Now, why would she lie about the other woman's disability? Was it some sort of taboo? Or—"There is something wrong with many of you, isn't there?"

Daneeb took in a sharp, quick breath. "Wrong, you say. Is it wrong to be born blind in one eye, as Malmi was? Or to lose a hand to flesh rot, as old Ganna did? Not pretty, perhaps, not womanly, but wrong?"

Reever could feel the tension vibrating from her, and quickly wrapped one end of the component wire around his left hand. "I had not realized."

"You are ensleg. Why would you?" She stared out at the ice. "You had better leave now. It will take you the rest of the light to make it to a camp."

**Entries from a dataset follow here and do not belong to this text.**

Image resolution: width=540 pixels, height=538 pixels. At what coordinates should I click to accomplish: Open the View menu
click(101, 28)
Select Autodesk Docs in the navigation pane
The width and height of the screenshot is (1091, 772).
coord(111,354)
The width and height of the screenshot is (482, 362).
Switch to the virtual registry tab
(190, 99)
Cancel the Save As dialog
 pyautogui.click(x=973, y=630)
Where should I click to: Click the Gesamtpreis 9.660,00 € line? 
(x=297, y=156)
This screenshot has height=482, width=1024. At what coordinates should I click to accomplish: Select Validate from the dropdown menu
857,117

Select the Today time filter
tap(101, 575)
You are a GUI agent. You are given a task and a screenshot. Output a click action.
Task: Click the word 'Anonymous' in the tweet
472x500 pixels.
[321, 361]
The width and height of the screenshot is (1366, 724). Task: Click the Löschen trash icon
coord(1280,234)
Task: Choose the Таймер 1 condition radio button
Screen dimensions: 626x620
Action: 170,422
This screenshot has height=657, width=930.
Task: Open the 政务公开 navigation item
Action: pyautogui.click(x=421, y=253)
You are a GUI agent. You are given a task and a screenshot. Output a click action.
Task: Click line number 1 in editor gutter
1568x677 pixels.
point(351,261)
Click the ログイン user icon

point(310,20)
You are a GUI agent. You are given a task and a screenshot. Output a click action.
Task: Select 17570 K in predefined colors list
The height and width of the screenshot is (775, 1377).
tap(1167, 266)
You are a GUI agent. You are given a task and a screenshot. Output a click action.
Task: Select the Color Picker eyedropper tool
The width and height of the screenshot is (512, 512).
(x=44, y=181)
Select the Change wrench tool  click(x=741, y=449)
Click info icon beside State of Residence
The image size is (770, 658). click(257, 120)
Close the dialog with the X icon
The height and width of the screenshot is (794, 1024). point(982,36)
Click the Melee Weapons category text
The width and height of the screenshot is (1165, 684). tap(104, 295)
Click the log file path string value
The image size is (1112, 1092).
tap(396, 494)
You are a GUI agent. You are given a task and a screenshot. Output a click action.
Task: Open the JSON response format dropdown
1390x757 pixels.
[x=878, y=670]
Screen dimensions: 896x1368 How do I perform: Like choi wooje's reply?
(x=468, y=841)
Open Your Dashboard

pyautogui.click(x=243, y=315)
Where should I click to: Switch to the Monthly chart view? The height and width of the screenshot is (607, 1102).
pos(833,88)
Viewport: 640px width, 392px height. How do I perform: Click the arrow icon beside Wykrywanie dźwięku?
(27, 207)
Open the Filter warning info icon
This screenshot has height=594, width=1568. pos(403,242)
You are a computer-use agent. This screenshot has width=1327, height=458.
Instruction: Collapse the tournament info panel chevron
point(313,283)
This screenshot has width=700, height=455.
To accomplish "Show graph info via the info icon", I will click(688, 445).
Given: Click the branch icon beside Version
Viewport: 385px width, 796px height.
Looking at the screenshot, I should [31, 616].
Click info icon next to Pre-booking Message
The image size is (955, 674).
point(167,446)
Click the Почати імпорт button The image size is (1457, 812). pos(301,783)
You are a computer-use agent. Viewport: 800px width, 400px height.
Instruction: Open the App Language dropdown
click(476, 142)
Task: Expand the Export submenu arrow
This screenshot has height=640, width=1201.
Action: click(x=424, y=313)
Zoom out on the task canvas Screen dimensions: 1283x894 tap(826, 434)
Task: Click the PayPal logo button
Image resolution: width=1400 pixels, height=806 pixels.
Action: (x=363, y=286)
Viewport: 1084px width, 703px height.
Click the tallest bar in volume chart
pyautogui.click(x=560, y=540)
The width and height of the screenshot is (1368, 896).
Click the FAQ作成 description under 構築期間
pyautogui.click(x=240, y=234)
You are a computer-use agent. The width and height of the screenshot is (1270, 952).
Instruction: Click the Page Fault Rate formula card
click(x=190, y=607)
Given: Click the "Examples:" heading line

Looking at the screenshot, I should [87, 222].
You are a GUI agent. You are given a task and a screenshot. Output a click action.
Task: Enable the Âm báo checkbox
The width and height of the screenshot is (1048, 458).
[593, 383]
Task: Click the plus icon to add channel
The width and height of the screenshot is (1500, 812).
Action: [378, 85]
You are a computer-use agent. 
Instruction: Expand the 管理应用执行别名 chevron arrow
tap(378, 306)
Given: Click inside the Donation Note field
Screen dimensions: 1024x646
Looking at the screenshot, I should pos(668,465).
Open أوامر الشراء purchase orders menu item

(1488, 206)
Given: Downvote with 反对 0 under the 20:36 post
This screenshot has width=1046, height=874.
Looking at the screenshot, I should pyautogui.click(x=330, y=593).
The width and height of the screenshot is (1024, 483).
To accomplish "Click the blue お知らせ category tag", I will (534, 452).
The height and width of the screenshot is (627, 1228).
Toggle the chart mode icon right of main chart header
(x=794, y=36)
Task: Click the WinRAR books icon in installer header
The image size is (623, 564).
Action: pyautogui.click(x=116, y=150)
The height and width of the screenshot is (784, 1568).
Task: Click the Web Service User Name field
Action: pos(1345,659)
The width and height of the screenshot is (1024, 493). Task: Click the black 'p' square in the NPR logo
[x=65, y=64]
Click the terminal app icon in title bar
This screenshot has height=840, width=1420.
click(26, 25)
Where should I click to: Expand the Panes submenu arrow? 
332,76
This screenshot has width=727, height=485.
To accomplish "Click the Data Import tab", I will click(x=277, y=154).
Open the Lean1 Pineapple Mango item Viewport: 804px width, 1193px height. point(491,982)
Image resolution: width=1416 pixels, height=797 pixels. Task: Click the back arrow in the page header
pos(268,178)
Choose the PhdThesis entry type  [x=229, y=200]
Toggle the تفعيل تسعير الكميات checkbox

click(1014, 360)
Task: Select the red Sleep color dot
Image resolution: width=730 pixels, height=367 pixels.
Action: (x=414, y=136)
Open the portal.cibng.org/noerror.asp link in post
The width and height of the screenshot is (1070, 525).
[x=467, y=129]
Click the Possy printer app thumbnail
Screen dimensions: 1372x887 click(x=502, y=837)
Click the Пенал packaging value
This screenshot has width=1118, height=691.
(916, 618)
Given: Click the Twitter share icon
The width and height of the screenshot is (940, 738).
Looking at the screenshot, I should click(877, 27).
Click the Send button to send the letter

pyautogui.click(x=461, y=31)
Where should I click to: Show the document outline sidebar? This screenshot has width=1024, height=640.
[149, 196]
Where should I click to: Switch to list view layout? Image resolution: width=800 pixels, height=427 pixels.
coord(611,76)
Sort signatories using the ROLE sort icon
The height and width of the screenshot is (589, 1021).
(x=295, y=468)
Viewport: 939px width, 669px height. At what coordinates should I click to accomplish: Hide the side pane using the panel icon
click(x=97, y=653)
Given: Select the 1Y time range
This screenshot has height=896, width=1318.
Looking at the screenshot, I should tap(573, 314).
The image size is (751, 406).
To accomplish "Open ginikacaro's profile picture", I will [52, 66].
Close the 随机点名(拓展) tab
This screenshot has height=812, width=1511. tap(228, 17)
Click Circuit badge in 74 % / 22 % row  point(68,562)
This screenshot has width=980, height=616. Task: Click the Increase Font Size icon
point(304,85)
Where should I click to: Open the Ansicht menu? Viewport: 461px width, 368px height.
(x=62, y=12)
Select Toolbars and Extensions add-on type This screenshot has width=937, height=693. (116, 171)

"I have one more question for you," he said. "When you came to help me, the last time we met, why did you not tell me that you and Jarn are skela?"

Daneeb snorted. "Why would I? You are ensleg. You know nothing about us."

"Kuorj told me about you and the skela. How you are the only people on this world permitted to handle the dead. How you are sent to search every crash site for the dead." Reever saw the tiny flinch she gave. "If anyone had found the woman for whom I am searching, it would have been one of you." He waited a beat. "Was it you, Daneeb? Did you find her in the wreckage, still alive?"

"I do not know of what you speak, ensleg. I am going back; I have work to do." Daneeb started back for the shelter.

"No." Daneeb turned away and dipped one shoulder.

Reever caught her by the throat and wrist, using the loop of component wire to hold the dagger in her fist away from his face. "Where is she?"

"She is dead." Daneeb made a strangled sound as his hand tightened. "Dead."

Rage became a silent roar in his head as Reever wrenched the knife from her, threw it away, and dragged her close. "You will tell me." If he had to beat it out of her.

Daneeb's gaze shifted, and Reever heard a whistling sound just before something collided with the side of his head.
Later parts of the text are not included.